===== Input data
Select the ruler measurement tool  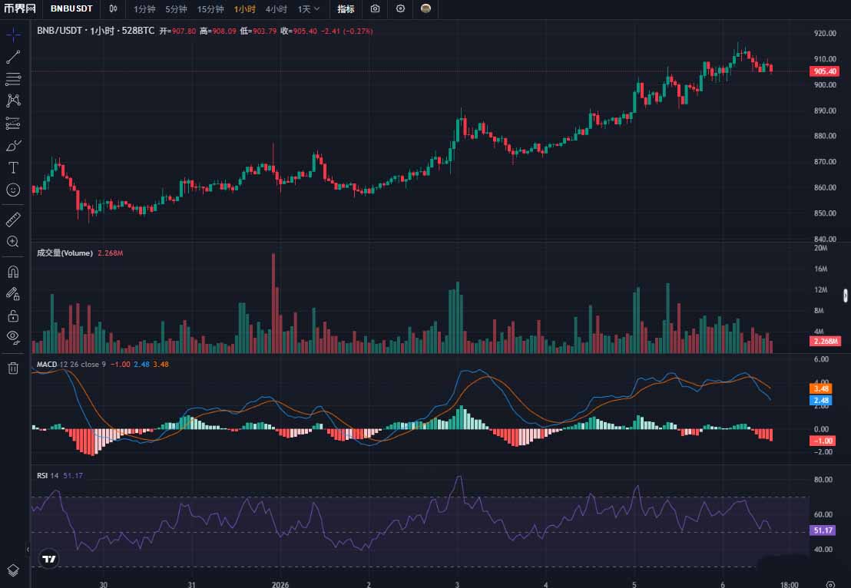tap(12, 219)
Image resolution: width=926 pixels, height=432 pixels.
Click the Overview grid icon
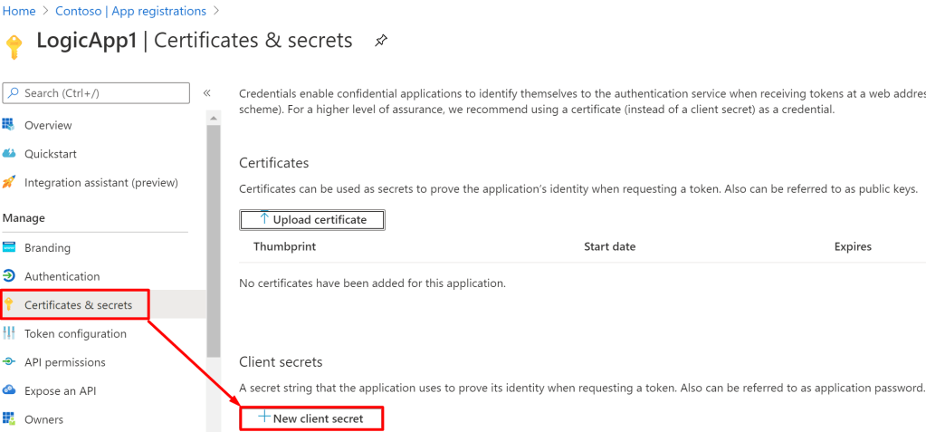[9, 125]

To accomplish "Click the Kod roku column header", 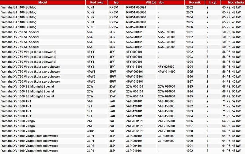I will pos(96,2).
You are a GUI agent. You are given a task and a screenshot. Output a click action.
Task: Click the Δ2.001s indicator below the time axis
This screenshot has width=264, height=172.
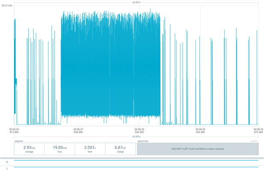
==========
** What is needed **
Copy the entries word for word, starting at the line that contains "You are a GUI" and continuing through the end of the entries. Omit any pictures from your copy.

** Solution for this problem **
You are a GUI agent. You are given a task and a screenshot. Output a click action.
Task: Click the Δ2.001s indicator below the time axis
This screenshot has width=264, height=172.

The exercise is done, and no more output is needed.